WHAT IS REQUIRED |
Each entry should appear in the answer exactly as written.

GIVEN INFORMATION |
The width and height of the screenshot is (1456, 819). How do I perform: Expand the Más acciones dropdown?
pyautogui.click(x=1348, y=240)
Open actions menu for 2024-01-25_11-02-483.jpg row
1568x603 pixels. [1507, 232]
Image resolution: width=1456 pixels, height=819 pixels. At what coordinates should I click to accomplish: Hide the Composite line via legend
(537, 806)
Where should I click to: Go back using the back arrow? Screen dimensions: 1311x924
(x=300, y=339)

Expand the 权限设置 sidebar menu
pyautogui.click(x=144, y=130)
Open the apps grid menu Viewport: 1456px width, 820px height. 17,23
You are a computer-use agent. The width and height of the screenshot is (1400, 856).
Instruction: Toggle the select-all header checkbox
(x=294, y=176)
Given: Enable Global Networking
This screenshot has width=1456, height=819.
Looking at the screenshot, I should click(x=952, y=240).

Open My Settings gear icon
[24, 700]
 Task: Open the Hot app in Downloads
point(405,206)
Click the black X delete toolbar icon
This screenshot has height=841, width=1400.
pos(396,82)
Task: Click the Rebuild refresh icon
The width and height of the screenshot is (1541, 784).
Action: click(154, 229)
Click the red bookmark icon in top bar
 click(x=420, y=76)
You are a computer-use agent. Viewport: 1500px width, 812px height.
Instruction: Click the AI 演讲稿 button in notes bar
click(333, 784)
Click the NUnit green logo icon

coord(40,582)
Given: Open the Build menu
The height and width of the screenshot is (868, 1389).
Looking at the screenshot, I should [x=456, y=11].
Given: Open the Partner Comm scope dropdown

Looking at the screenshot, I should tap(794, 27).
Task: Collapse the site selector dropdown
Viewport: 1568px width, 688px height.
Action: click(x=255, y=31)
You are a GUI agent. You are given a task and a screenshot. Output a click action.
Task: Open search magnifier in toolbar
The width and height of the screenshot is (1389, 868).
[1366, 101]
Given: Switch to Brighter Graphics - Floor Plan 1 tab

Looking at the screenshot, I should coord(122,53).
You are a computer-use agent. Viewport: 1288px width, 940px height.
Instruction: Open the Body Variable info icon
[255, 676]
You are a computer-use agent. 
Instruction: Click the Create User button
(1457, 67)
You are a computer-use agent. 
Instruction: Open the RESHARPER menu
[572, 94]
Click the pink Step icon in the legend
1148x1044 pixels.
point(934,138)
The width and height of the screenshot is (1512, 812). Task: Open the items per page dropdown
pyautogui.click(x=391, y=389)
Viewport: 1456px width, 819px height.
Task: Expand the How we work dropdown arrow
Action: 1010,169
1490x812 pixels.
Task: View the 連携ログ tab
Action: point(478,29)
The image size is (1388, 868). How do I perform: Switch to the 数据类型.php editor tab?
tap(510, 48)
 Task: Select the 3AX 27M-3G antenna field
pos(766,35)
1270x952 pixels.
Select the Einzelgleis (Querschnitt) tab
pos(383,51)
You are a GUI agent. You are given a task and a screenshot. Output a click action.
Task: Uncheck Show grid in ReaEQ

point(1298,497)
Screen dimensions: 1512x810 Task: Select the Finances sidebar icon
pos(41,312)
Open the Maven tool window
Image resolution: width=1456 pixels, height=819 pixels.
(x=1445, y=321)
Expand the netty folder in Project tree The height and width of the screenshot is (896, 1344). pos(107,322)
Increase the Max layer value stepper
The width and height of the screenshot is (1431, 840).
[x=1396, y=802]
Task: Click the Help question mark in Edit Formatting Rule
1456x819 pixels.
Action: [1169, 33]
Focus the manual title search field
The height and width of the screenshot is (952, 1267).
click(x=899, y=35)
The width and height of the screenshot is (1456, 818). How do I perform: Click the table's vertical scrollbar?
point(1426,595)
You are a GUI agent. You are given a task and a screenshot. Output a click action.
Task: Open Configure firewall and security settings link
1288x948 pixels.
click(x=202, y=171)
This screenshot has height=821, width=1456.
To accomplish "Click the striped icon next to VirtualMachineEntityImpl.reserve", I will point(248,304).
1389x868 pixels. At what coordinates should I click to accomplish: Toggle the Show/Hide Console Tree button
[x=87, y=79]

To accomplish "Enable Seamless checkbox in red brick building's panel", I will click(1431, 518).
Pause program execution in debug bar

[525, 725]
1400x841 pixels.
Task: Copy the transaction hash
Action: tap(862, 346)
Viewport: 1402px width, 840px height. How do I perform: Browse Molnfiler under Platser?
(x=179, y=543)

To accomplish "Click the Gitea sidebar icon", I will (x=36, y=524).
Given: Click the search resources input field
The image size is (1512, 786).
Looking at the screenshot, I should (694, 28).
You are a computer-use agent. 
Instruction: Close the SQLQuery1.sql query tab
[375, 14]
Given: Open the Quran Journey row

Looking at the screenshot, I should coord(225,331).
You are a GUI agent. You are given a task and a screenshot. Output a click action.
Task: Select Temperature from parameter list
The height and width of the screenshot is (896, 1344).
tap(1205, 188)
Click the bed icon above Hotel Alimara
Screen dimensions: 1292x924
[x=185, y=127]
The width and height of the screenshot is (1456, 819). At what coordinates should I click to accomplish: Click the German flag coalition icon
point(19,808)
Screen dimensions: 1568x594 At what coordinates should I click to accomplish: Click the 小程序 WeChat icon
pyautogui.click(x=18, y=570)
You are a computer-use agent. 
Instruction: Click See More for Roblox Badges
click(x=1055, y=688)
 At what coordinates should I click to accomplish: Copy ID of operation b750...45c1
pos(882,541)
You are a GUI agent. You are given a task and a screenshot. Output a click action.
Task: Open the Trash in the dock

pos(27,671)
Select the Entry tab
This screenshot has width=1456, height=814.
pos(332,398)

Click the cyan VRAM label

YOUR RESPONSE |
The width and height of the screenshot is (1456, 819). How do I perform: Expand the Más acciones dropdown?
pyautogui.click(x=1348, y=240)
Open actions menu for 2024-01-25_11-02-483.jpg row
1568x603 pixels. [1507, 232]
Image resolution: width=1456 pixels, height=819 pixels. At what coordinates should I click to accomplish: Hide the Composite line via legend
(537, 806)
Where should I click to: Go back using the back arrow? Screen dimensions: 1311x924
(x=300, y=339)

Expand the 权限设置 sidebar menu
pyautogui.click(x=144, y=130)
Open the apps grid menu Viewport: 1456px width, 820px height. 17,23
You are a computer-use agent. The width and height of the screenshot is (1400, 856).
Instruction: Toggle the select-all header checkbox
(x=294, y=176)
Given: Enable Global Networking
This screenshot has width=1456, height=819.
Looking at the screenshot, I should click(x=952, y=240).

Open My Settings gear icon
[24, 700]
 Task: Open the Hot app in Downloads
point(405,206)
Click the black X delete toolbar icon
This screenshot has height=841, width=1400.
pos(396,82)
Task: Click the Rebuild refresh icon
The width and height of the screenshot is (1541, 784).
Action: click(154, 229)
Click the red bookmark icon in top bar
 click(x=420, y=76)
You are a computer-use agent. Viewport: 1500px width, 812px height.
Instruction: Click the AI 演讲稿 button in notes bar
click(333, 784)
Click the NUnit green logo icon

coord(40,582)
Given: Open the Build menu
The height and width of the screenshot is (868, 1389).
Looking at the screenshot, I should [x=456, y=11].
Given: Open the Partner Comm scope dropdown

Looking at the screenshot, I should tap(794, 27).
Task: Collapse the site selector dropdown
Viewport: 1568px width, 688px height.
Action: click(x=255, y=31)
You are a GUI agent. You are given a task and a screenshot. Output a click action.
Task: Open search magnifier in toolbar
The width and height of the screenshot is (1389, 868).
[1366, 101]
Given: Switch to Brighter Graphics - Floor Plan 1 tab

Looking at the screenshot, I should coord(122,53).
You are a computer-use agent. Viewport: 1288px width, 940px height.
Instruction: Open the Body Variable info icon
[255, 676]
You are a computer-use agent. 
Instruction: Click the Create User button
(1457, 67)
You are a computer-use agent. 
Instruction: Open the RESHARPER menu
[572, 94]
Click the pink Step icon in the legend
1148x1044 pixels.
point(934,138)
The width and height of the screenshot is (1512, 812). Task: Open the items per page dropdown
pyautogui.click(x=391, y=389)
Viewport: 1456px width, 819px height.
Task: Expand the How we work dropdown arrow
Action: 1010,169
1490x812 pixels.
Task: View the 連携ログ tab
Action: point(478,29)
The image size is (1388, 868). How do I perform: Switch to the 数据类型.php editor tab?
tap(510, 48)
 Task: Select the 3AX 27M-3G antenna field
pos(766,35)
1270x952 pixels.
Select the Einzelgleis (Querschnitt) tab
pos(383,51)
You are a GUI agent. You are given a task and a screenshot. Output a click action.
Task: Uncheck Show grid in ReaEQ

point(1298,497)
Screen dimensions: 1512x810 Task: Select the Finances sidebar icon
pos(41,312)
Open the Maven tool window
Image resolution: width=1456 pixels, height=819 pixels.
(x=1445, y=321)
Expand the netty folder in Project tree The height and width of the screenshot is (896, 1344). pos(107,322)
Increase the Max layer value stepper
The width and height of the screenshot is (1431, 840).
[x=1396, y=802]
Task: Click the Help question mark in Edit Formatting Rule
1456x819 pixels.
Action: [1169, 33]
Focus the manual title search field
The height and width of the screenshot is (952, 1267).
click(x=899, y=35)
The width and height of the screenshot is (1456, 818). How do I perform: Click the table's vertical scrollbar?
point(1426,595)
You are a GUI agent. You are given a task and a screenshot. Output a click action.
Task: Open Configure firewall and security settings link
1288x948 pixels.
click(x=202, y=171)
This screenshot has height=821, width=1456.
To accomplish "Click the striped icon next to VirtualMachineEntityImpl.reserve", I will point(248,304).
1389x868 pixels. At what coordinates should I click to accomplish: Toggle the Show/Hide Console Tree button
[x=87, y=79]

To accomplish "Enable Seamless checkbox in red brick building's panel", I will click(1431, 518).
Pause program execution in debug bar

[525, 725]
1400x841 pixels.
Task: Copy the transaction hash
Action: tap(862, 346)
Viewport: 1402px width, 840px height. How do I perform: Browse Molnfiler under Platser?
(x=179, y=543)

To accomplish "Click the Gitea sidebar icon", I will (x=36, y=524).
Given: Click the search resources input field
The image size is (1512, 786).
Looking at the screenshot, I should (694, 28).
You are a computer-use agent. 
Instruction: Close the SQLQuery1.sql query tab
[375, 14]
Given: Open the Quran Journey row

Looking at the screenshot, I should coord(225,331).
You are a GUI agent. You are given a task and a screenshot. Output a click action.
Task: Select Temperature from parameter list
The height and width of the screenshot is (896, 1344).
tap(1205, 188)
Click the bed icon above Hotel Alimara
Screen dimensions: 1292x924
[x=185, y=127]
The width and height of the screenshot is (1456, 819). At what coordinates should I click to accomplish: Click the German flag coalition icon
point(19,808)
Screen dimensions: 1568x594 At what coordinates should I click to accomplish: Click the 小程序 WeChat icon
pyautogui.click(x=18, y=570)
You are a computer-use agent. 
Instruction: Click See More for Roblox Badges
click(x=1055, y=688)
 At what coordinates should I click to accomplish: Copy ID of operation b750...45c1
pos(882,541)
You are a GUI agent. You are given a task and a screenshot. Output a click action.
Task: Open the Trash in the dock

pos(27,671)
Select the Entry tab
This screenshot has width=1456, height=814.
pos(332,398)

Click the cyan VRAM label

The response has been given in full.